Needless to say, every generation has a responsibility to the next to preserve that rhythm and harmony for the full enjoyment of a balanced and healthful ecology. Put a little differently, the minor’s assertion of their right to a sound environment constitutes at the same time, the performance of their obligation to ensure the protection of that right for the generations to come.

Secretary of DENR vs Yap

Natural Resources and Environmental Laws: Regalian Doctrine

GR No. 167707; Oct 8, 2008


FACTS:
This petition is for a review on certiorari of the decision of the Court of Appeals (CA) affirming that of the Regional Trial Court (RTC) in Kalibo Aklan, which granted the petition for declaratory relief filed by respondents-claimants Mayor Jose Yap et al, and ordered the survey of Boracay for titling purposes.
On Nov. 10, 1978, President Marcos issued Proclamation No. 1801 declaring Boracay Island as a tourist zone and marine reserve. Claiming that Proc. No. 1801 precluded them from filing an application for a judicial confirmation of imperfect title or survey of land for titling purposes, respondents-claimants filed a petition for declaratory relief with the RTC in Kalibo, Aklan.
The Republic, through the Office of the Solicitor General (OSG) opposed the petition countering that Boracay Island was an unclassified land of the public domain.

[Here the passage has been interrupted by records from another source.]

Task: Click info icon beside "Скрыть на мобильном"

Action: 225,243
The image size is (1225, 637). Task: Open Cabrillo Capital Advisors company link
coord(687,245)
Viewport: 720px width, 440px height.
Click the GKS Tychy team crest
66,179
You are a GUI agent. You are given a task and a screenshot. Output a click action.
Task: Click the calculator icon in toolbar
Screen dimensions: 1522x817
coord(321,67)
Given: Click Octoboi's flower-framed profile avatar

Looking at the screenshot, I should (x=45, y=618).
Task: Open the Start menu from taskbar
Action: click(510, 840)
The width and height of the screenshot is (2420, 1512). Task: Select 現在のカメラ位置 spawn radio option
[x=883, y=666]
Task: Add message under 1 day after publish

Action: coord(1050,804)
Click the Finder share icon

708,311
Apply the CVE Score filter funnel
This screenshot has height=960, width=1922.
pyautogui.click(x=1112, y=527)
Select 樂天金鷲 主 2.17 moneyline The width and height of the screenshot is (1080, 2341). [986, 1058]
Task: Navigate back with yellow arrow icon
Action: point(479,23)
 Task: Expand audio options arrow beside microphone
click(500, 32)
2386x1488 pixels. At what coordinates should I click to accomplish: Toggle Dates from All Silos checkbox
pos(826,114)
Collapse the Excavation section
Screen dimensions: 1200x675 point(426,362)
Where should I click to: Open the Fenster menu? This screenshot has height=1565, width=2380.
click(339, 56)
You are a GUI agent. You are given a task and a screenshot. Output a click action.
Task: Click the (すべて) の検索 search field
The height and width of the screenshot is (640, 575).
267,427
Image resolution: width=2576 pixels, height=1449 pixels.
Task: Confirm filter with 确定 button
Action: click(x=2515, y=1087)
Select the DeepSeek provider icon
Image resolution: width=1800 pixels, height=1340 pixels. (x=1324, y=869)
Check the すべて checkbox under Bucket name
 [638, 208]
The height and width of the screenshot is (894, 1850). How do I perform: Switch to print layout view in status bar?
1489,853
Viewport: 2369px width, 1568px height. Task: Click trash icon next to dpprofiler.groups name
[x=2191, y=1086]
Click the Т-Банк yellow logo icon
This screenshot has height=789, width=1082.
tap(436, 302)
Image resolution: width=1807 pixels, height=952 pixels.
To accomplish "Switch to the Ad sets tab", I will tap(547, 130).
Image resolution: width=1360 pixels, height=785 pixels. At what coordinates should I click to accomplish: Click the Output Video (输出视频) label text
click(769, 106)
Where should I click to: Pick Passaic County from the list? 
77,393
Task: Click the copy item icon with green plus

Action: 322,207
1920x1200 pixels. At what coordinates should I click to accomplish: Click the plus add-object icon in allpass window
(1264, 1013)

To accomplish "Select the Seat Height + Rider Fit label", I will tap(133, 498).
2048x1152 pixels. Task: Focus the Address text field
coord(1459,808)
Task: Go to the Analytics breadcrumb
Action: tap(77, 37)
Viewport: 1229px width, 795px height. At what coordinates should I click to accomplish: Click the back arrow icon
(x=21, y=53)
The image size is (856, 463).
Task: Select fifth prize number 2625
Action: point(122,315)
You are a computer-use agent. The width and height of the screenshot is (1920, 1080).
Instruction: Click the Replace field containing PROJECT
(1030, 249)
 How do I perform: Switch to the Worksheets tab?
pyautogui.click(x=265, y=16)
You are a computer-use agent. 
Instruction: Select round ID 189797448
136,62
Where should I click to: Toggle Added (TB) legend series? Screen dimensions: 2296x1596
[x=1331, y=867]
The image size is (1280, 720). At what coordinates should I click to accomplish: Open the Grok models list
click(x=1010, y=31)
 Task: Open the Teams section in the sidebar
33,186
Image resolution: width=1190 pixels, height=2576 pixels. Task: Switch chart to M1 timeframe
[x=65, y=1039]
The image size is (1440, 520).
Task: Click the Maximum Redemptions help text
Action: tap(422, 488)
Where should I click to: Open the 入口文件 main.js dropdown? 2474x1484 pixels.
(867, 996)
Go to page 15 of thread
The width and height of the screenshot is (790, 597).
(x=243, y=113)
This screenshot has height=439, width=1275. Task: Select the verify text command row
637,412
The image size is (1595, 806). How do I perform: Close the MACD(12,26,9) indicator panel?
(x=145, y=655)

It formed part of the mass of lands classified as “public forest,” which was not available for disposition pursuant to section 3(a) of PD No. 705 or the Revised Forestry Code.

ISSUE:
 Whether unclassified lands of the public domain are automatically deemed agricultural land, therefore making these lands alienable.

HELD:
No. To prove that the land subject of an application for registration is alienable, the applicant must establish the existence of a positive act of the government such as a presidential proclamation or an executive order, an administrative action, investigative reports of the Bureau of Lands investigators, and a legislative act or statute.
A positive act declaring land as alienable and disposable is required. In keeping with the presumption of state ownership, the Court has time and again emphasized that there must be a positive act of the government, such as an official proclamation, declassifying inalienable public land into disposable land for agricultural or other purposes.
The Regalian Doctrine dictates that all lands of the public domain belong to the State, that the State is the source of any asserted right to ownership of land and charged with the conservation of such patrimony.

All lands not otherwise appearing to be clearly within private ownership are presumed to belong to the State. Thus, all lands that have not been acquired from the government, either by purchase or by grant, belong to the State as part of the inalienable public domain.